BVK begrüßt die überarbeitete EuVECA-Verordnung, die Investitionen in Risikokapital stärkt

Neues aus dem BVK
15.07.2016

Die von EU-Kommissar Jonathan Hill vorgeschlagenen Änderungen zur europäischen Venture Capital-Verordnung (EuVECA) werden vom BVK stark begrüßt.  Auch strenge Anforderungen haben bisher dazu geführt, dass zu wenig Wagniskapitalgeber das EuVECA-Aufsichtsregime in Anspruch genommen haben. Die Vorschläge erhöhen die Attraktivität der Verordnung, schaffen damit bessere Rahmenbedingungen für Venture Capital-Geber und führen in der Folge zu vereinfachten Finanzierungsbedingungen junger Unternehmen.

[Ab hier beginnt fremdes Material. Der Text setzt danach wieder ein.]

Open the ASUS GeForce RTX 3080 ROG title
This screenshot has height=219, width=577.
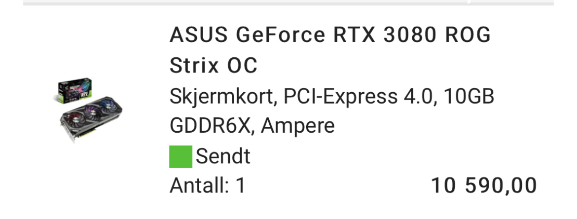point(330,36)
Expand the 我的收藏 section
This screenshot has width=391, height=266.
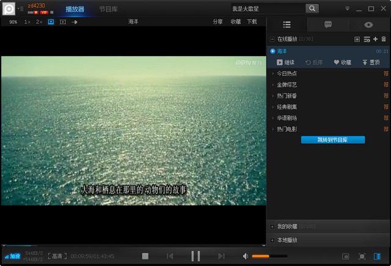click(x=272, y=227)
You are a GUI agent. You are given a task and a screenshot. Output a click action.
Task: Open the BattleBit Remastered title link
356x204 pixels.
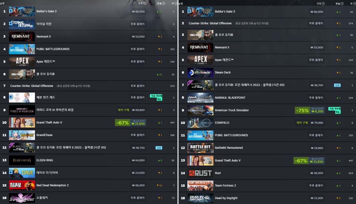[x=229, y=148]
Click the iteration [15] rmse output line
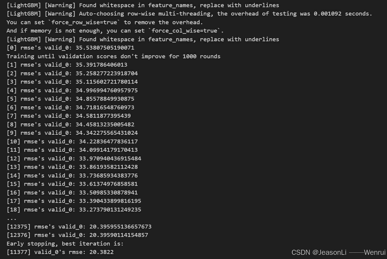This screenshot has width=387, height=259. click(x=72, y=184)
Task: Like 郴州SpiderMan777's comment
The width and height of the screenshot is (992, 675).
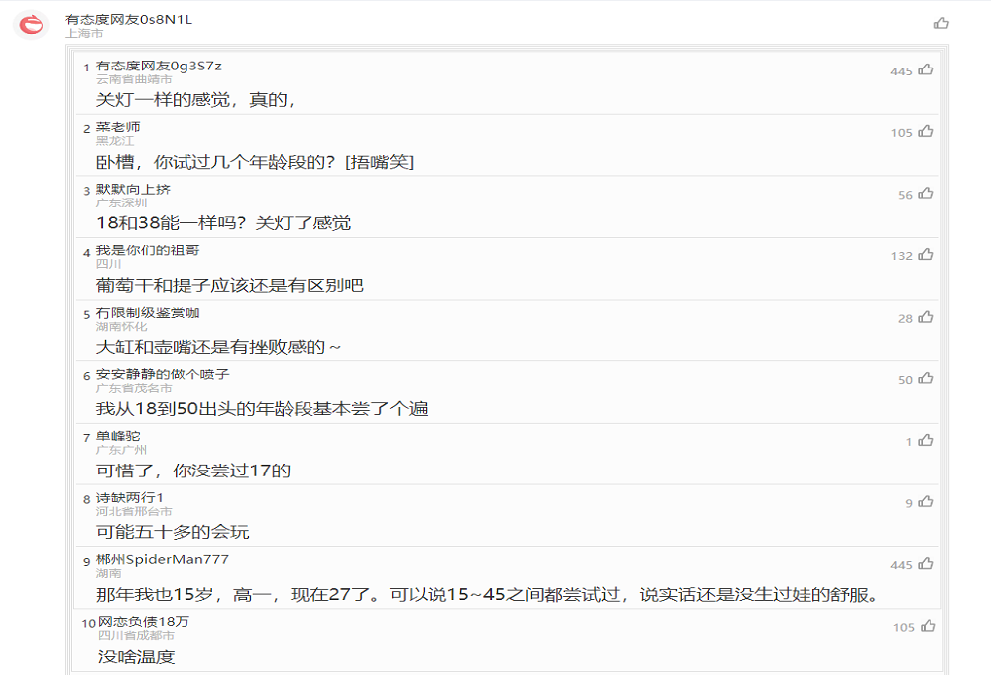Action: click(x=926, y=564)
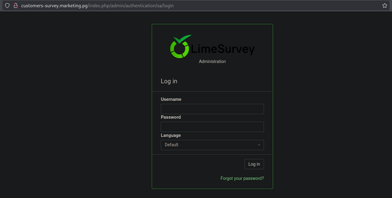392x198 pixels.
Task: Focus the Password input field
Action: (212, 127)
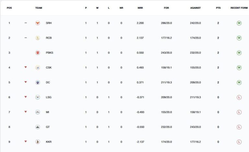Open the KKR team name link
The image size is (249, 152).
coord(49,142)
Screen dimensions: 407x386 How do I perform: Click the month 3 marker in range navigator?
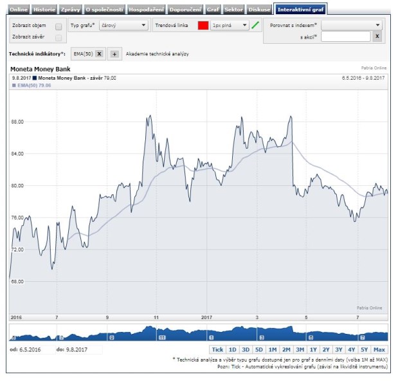tap(262, 337)
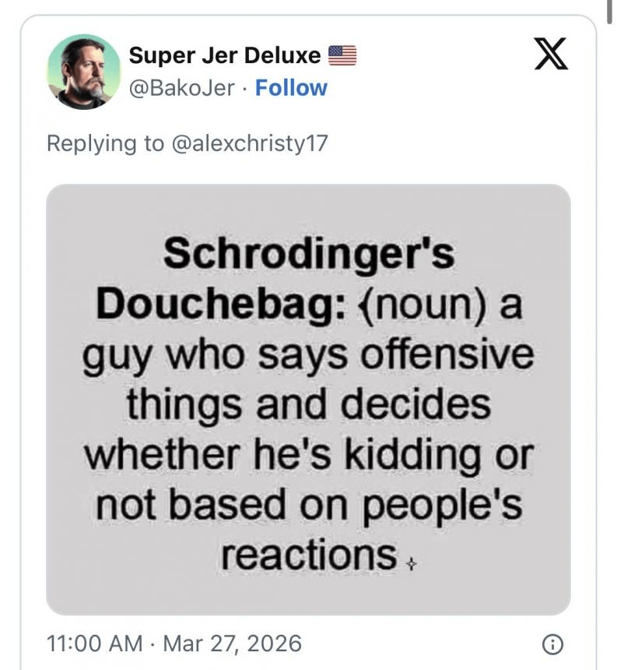This screenshot has height=670, width=617.
Task: Click the "(noun)" text in the image
Action: [x=418, y=304]
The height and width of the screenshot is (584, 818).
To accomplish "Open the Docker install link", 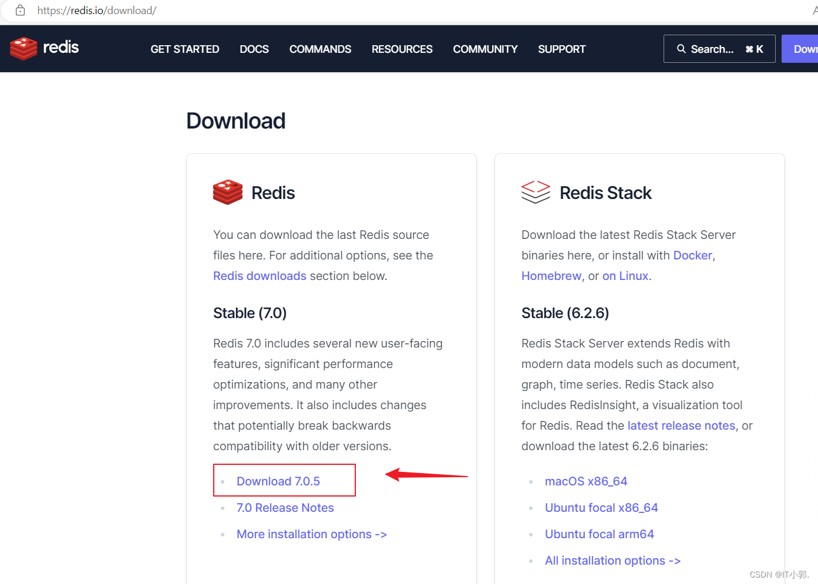I will coord(692,255).
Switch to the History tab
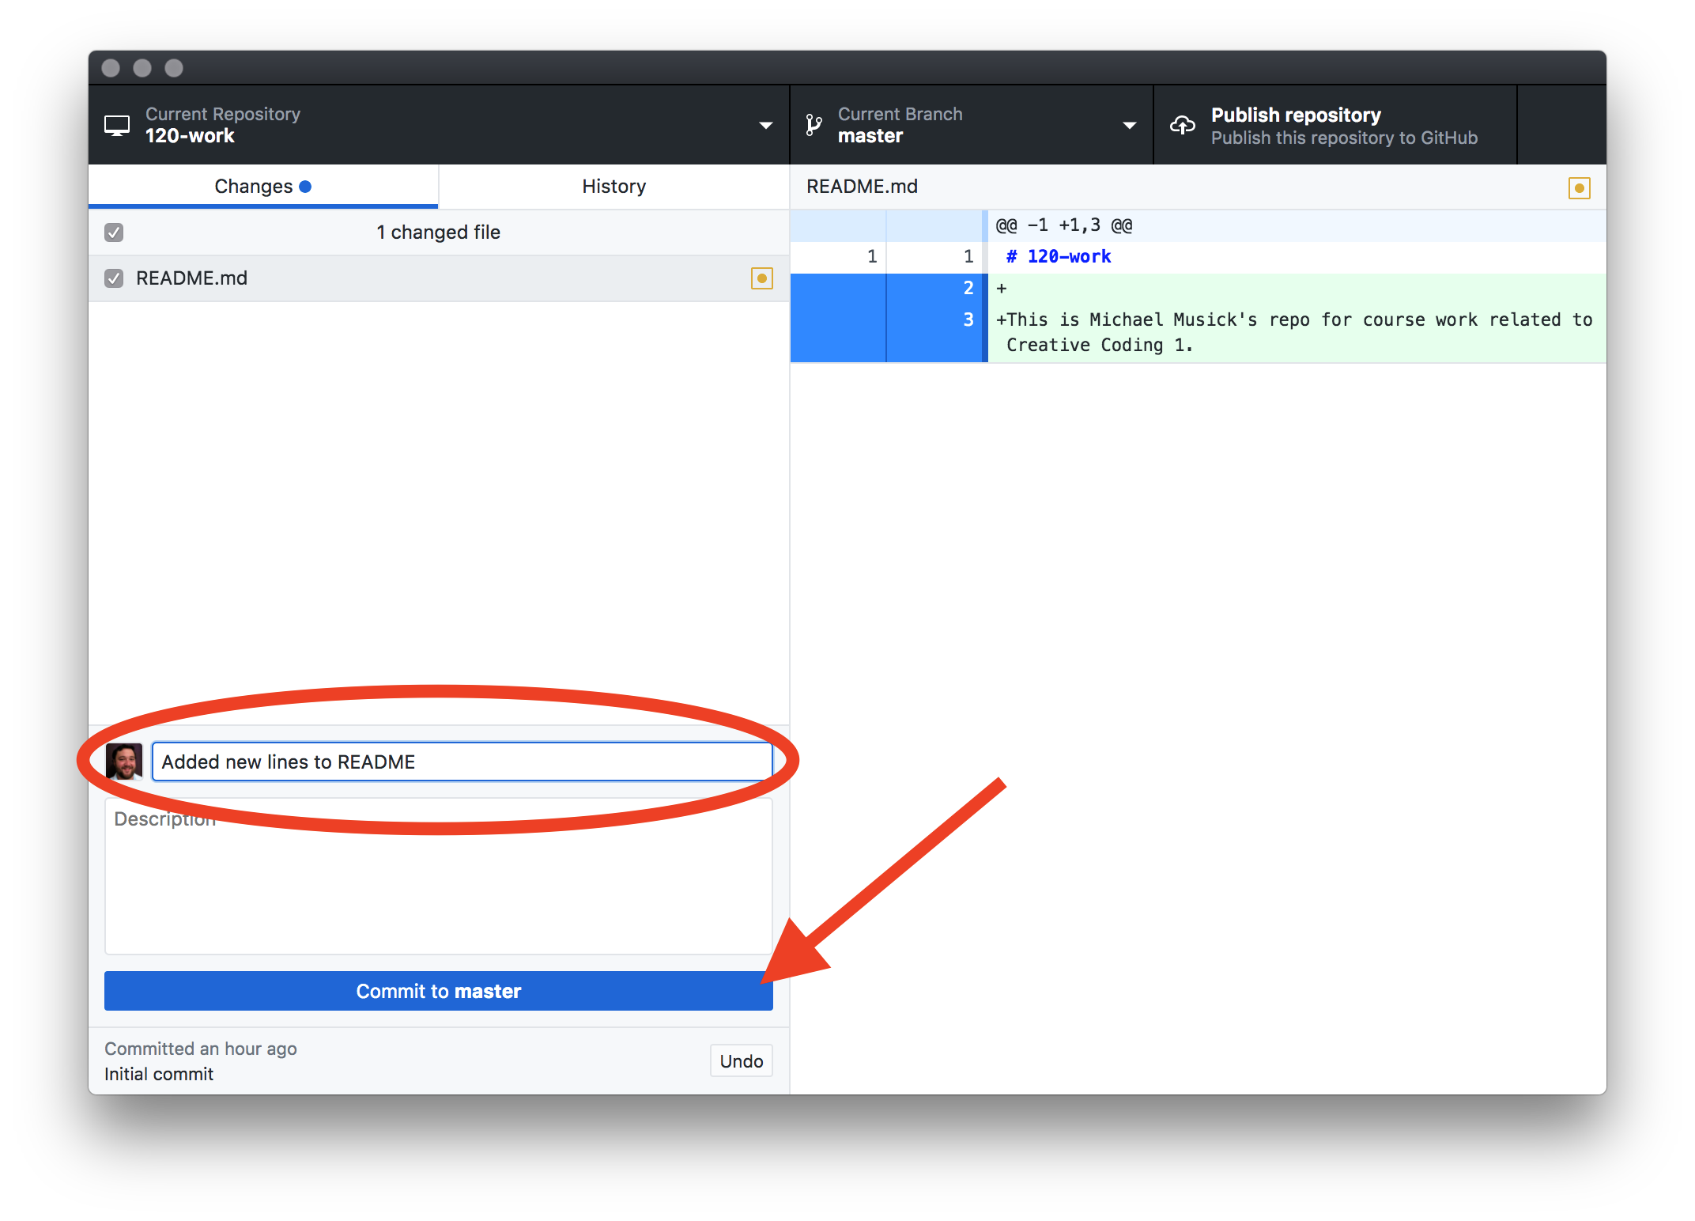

Die Kommission hat nun vorgeschlagen:

  • dass Fondsverwalter mit einem verwalteten Vermögen von über 500 Millionen Euro EuVECA-Fonds und Europäische Fonds für soziales Unternehmertum (EuSEF) verwalten und vertreiben dürfen
  • die EuVECA-Registrierung im Verfahren vereinfacht und billiger wird, da es den zuständigen nationalen Behörden künftig ausdrücklich verboten ist, Gebühren zu erheben
  • dass sich auch an den KMU-Wachstumsmärkten registrierte Unternehmen über EuVECA-Investitionen finanzieren dürfen

Mit den Vorschlägen greift die EU-Kommission die Ankündigungen des Aktionsplans der Kapitalmarktunion auf, Investitionen in Venture Capital und damit die alternative Unternehmensfinanzierung in Europa zu stärken. Auch die Bundesregierung täte gut daran, sich auf die eigenen Zielvorgaben zurückzubesinnen und mit einem Venture Capital-Gesetz Wagniskapital in Deutschland attraktiver zu machen. Deutschland darf bei den Venture Capital-Investitionen nicht weiter ins Hintertreffen geraten.